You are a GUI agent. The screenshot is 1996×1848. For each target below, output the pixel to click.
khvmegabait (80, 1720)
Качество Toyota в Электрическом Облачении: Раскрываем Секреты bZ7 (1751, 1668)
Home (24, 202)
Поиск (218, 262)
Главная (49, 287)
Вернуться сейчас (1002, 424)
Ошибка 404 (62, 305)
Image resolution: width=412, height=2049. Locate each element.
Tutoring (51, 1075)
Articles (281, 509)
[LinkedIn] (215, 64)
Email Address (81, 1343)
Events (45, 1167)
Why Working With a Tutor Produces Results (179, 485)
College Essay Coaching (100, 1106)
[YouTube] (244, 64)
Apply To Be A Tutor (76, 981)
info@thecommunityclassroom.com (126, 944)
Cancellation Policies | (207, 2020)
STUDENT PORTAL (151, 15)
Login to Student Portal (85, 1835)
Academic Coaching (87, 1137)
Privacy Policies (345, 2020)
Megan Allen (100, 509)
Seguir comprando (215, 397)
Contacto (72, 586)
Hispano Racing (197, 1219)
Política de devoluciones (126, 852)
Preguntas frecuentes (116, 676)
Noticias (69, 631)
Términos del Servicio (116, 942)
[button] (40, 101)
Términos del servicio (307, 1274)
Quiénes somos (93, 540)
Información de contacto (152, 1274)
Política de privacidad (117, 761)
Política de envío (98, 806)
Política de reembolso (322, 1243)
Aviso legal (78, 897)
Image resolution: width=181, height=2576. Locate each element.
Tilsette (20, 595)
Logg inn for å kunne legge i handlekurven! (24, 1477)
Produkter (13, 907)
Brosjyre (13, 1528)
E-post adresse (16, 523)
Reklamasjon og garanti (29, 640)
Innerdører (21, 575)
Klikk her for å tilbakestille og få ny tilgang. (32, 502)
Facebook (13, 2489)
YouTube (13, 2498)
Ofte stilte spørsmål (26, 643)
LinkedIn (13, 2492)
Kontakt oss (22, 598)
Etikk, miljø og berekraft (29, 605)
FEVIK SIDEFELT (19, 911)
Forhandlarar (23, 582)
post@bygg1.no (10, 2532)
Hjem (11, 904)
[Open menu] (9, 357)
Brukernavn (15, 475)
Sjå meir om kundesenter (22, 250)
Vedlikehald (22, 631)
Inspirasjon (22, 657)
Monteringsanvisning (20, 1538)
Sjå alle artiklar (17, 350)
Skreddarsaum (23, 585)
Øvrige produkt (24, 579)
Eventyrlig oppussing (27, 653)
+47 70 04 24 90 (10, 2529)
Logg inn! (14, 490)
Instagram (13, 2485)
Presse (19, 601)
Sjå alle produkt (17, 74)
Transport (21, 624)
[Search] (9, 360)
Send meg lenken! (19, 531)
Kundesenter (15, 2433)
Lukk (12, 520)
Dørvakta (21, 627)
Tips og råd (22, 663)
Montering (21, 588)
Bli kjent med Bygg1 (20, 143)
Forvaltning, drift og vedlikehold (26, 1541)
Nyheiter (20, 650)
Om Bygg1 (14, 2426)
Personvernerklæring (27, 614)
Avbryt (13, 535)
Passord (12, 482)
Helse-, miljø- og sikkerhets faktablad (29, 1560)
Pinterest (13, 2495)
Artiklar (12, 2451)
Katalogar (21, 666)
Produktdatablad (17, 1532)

- - -

■ Exercise details:
Of the entries listed above, reproduce only the lines starting at the line containing "Sjå alle produkt (17, 74)" and ending at the line containing "Passord (12, 482)". Include both, exactly as they stand.

■ Solution to this exercise:
Sjå alle produkt (17, 74)
Transport (21, 624)
[Search] (9, 360)
Send meg lenken! (19, 531)
Kundesenter (15, 2433)
Lukk (12, 520)
Dørvakta (21, 627)
Tips og råd (22, 663)
Montering (21, 588)
Bli kjent med Bygg1 (20, 143)
Forvaltning, drift og vedlikehold (26, 1541)
Nyheiter (20, 650)
Om Bygg1 (14, 2426)
Personvernerklæring (27, 614)
Avbryt (13, 535)
Passord (12, 482)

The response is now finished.